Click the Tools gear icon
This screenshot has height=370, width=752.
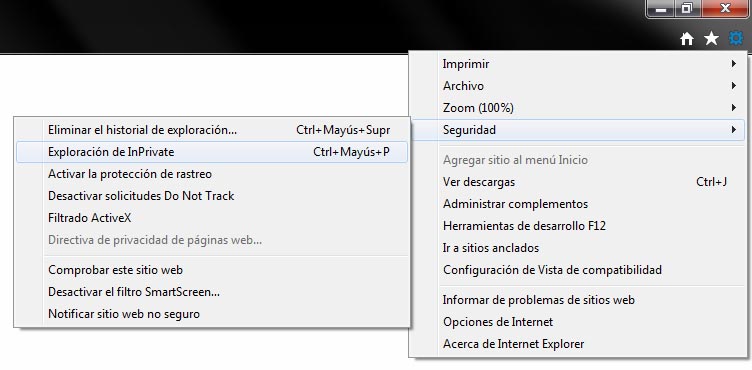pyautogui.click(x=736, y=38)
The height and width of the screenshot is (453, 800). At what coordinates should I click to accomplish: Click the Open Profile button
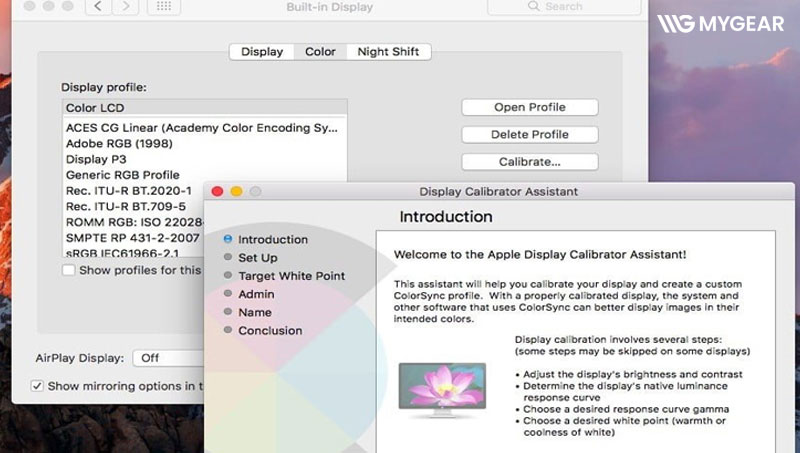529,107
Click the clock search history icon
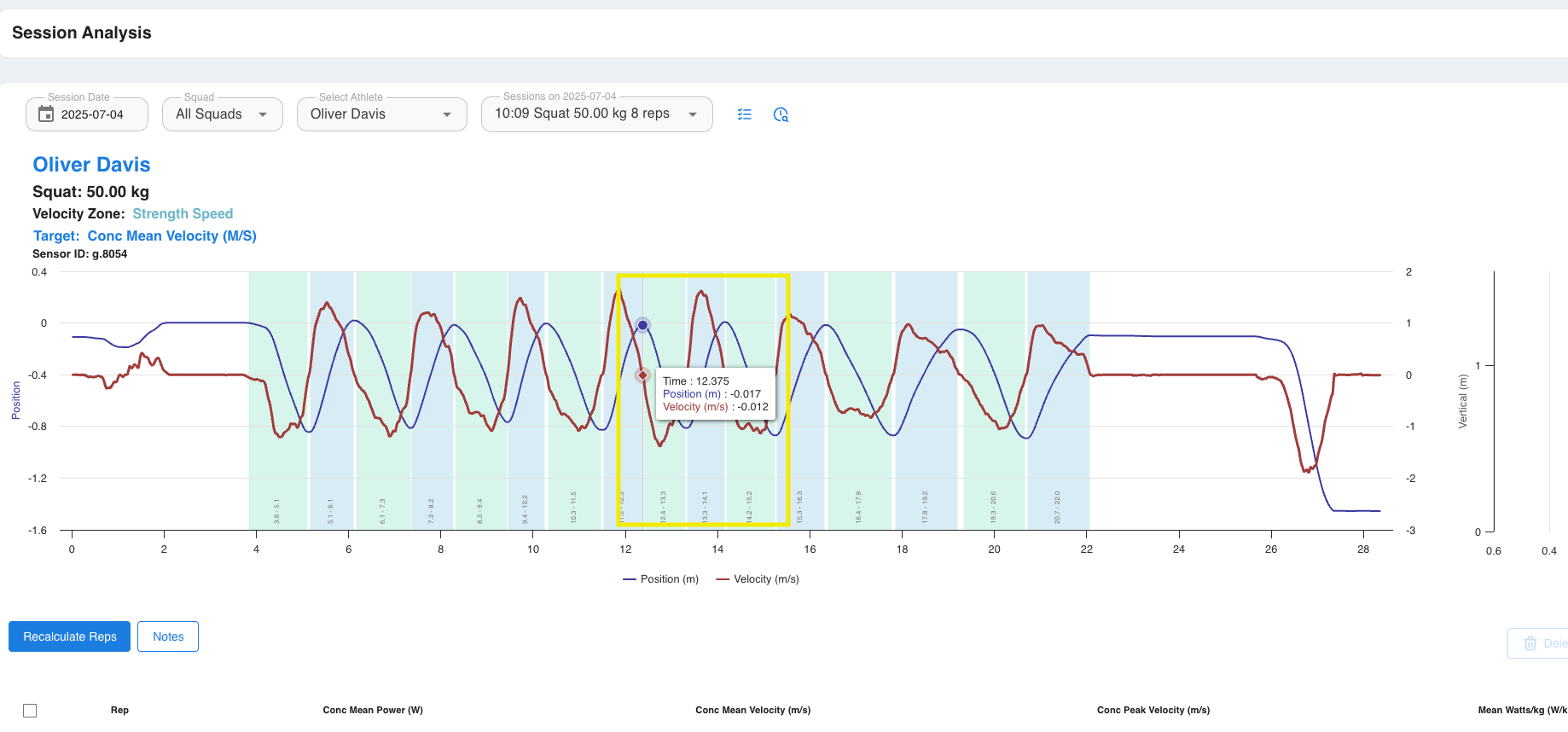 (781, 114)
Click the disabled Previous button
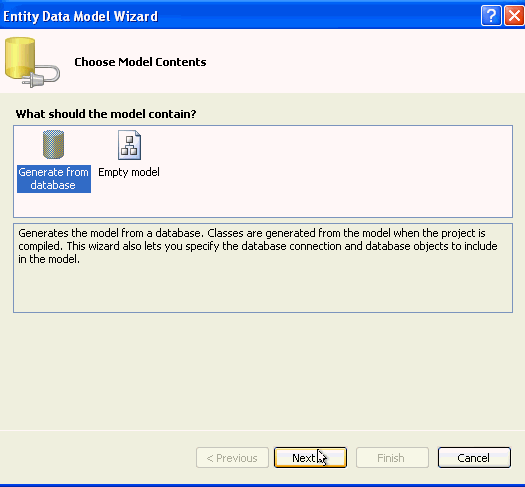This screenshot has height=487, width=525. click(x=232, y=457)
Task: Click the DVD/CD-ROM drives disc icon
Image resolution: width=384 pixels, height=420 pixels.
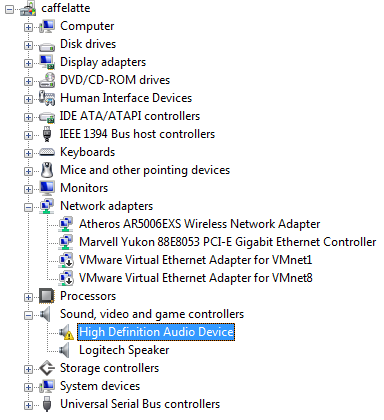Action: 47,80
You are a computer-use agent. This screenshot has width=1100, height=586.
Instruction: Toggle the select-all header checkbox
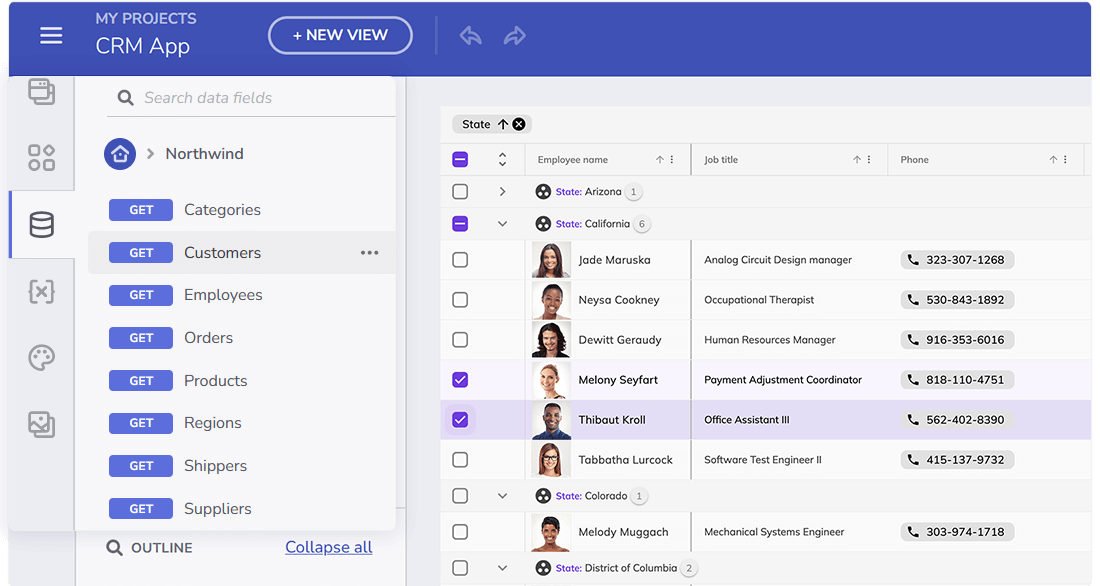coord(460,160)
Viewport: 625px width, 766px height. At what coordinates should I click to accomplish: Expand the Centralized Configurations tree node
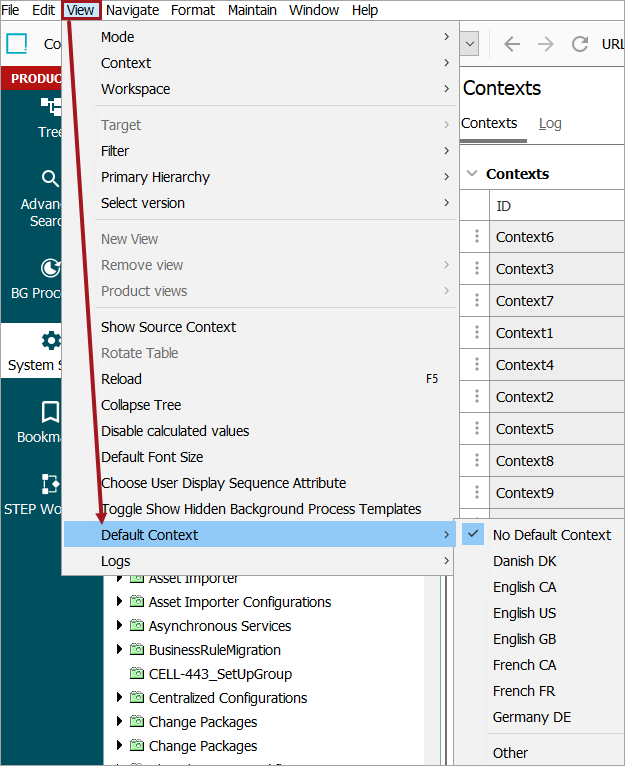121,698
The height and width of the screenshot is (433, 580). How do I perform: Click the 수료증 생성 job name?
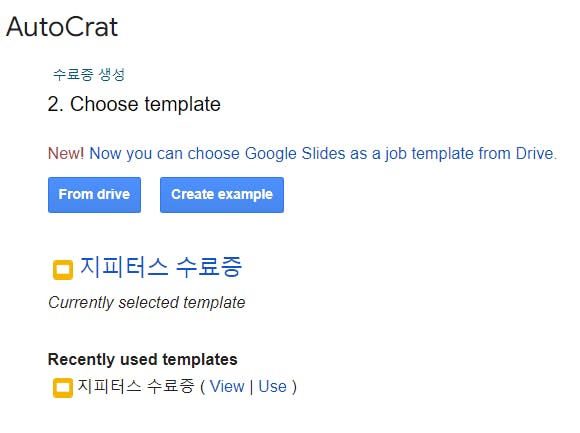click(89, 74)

※

Task instructions:
Where the data contains an image, skip the image and copy everything else exactly as it appears.

Completed task:
Click the Tools gear icon
This screenshot has height=370, width=752.
pyautogui.click(x=736, y=38)
The height and width of the screenshot is (453, 800). At what coordinates should I click to accomplish: Click the Open Profile button
529,107
Click the clock search history icon
 (781, 114)
Click the disabled Previous button
This screenshot has height=487, width=525. click(x=232, y=457)
Task: Click the DVD/CD-ROM drives disc icon
Image resolution: width=384 pixels, height=420 pixels.
Action: 47,80
You are a computer-use agent. This screenshot has width=1100, height=586.
Instruction: Toggle the select-all header checkbox
coord(460,160)
Viewport: 625px width, 766px height. At what coordinates should I click to accomplish: Expand the Centralized Configurations tree node
121,698
The height and width of the screenshot is (433, 580). How do I perform: Click the 수료증 생성 job name?
click(89, 74)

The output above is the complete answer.